Hacker News new | ask | show | jobs
by 0binbrain 3447 days ago
I believe that the key point here is that as adversarial networks compete against each other repeatedly they eventually will converge on a Nash Equilibrium.

Nash Equilibrium from Wikipedia: "Amy is making the best decision she can, taking into account Phil's decision while Phil's decision remains unchanged, and Phil is making the best decision he can, taking into account Amy's decision while Amy's decision remains unchanged."

At the point this happens, a stable solution exists which is almost like saying that we have made the most rational decision given the information we had. Nash was novel in this theory to say that if the participants were rational they would converge on an equilibrium and not get lost in endless recursion. Endless recursion being something like participants endlessly guessing the other opponent move... If Amy knows Phil knows Amy knows Phil knows Amy knows Phil... Obviously it would be problematic for DL to plunge into infinite recursion.

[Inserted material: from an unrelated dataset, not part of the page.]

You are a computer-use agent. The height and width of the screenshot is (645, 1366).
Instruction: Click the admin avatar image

I like to think of the Nash Equilibrium as a balanced teeter totter. When the teeter totter becomes off balanced rational systems will relearn to balance the odds again based the properties of risk (what Nash referred to as utility I believe). Once they do so, they once again converge on an equilibrium.

2 comments

The problem with statement "as adversarial networks compete against each other repeatedly they eventually will converge on a Nash Equilibrium" is that they often won't, and a big problem with training GANs is to ensure that they converge.

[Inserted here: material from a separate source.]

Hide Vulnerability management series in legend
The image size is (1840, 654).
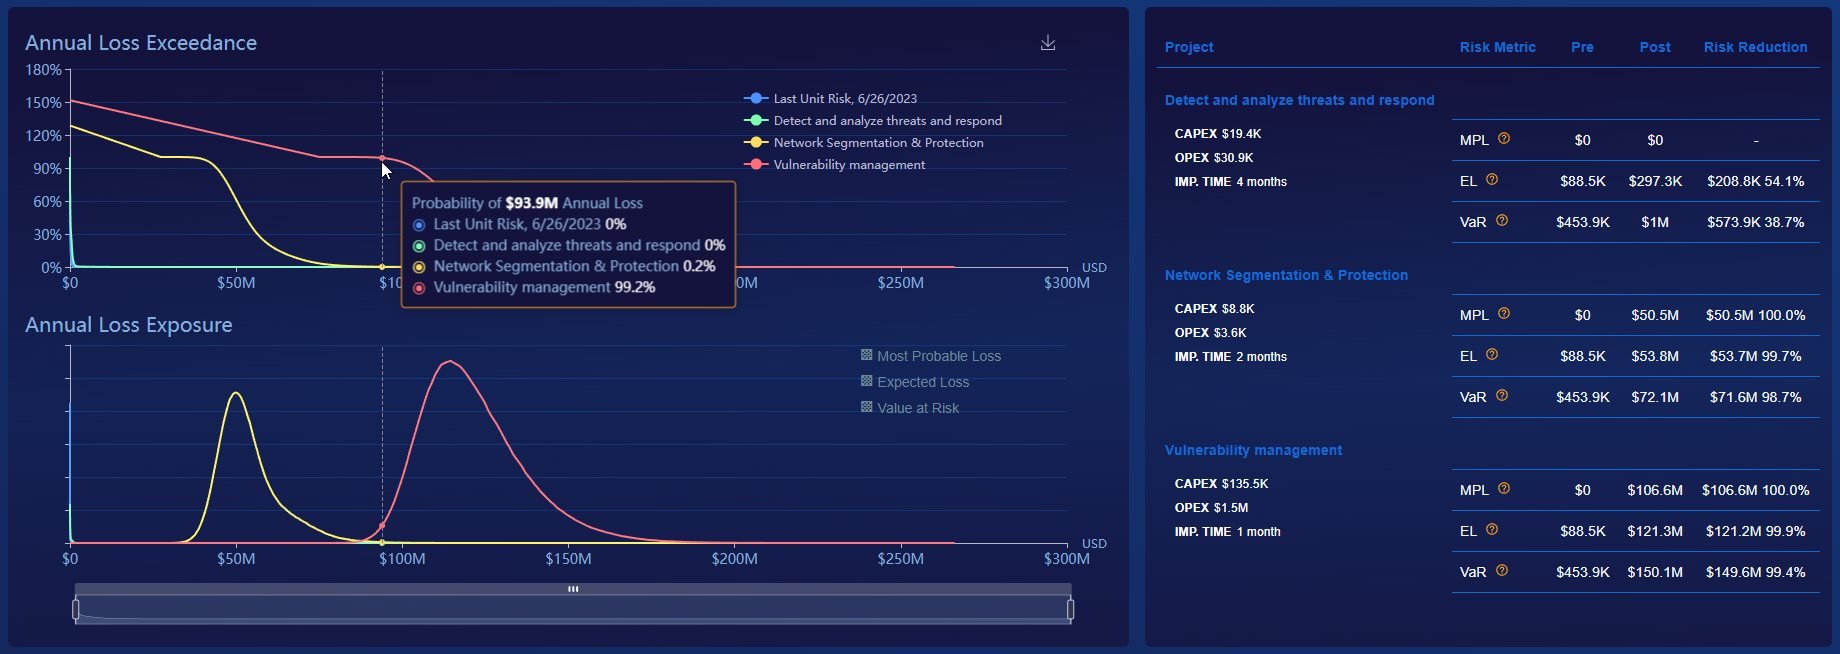(834, 164)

Intuitively, what can happen is that one of the problems is simpler to learn than another, and when one of the "players" becomes overwhelmingly good, then the other part of the network stops receiving useful feedback and is unable to find out a direction for improvement, the learning stops. A "sufficiently smart" method would be able to go to a Nash equilibrium even in this case, but current GAN methods can not, so you need to take steps to ensure that it doesn't happen - e.g. extra normalization or less training for the "simpler to learn" component.

It's not enough to train the "adversarial" networks to compete during each inference, on a meta-level you must ensure a form of cooperation to ensure that they are effective teachers for each other during the learning process. For a real life analogy, there's a difference between effective behavior during combat and effective behavior during sparring.

Yeah, makes sense. It seems like when a network stops providing useful adversarial feedback that in and of itself is a learning experience for the smarter network. While it didn't reach an equilibrium it now knows it's at least smarter then the other guy. I feel like it should be able to use that experience of winning to beat the next guy.

It seems like for AI a perfect equilibrium wouldn't be easy to reach, its often hard for the human brain to reach one after all. It'd be the fact that an equilbrium exists though and that it's trained to find it that generates the knowledge along the way. Kinda like a journey not the destination learning method. I'm just theorizing though.

Doesn't the caveat at the end of your citation from Wikipedia prevent endless recursion? Both players assume that the other player will not change their decision.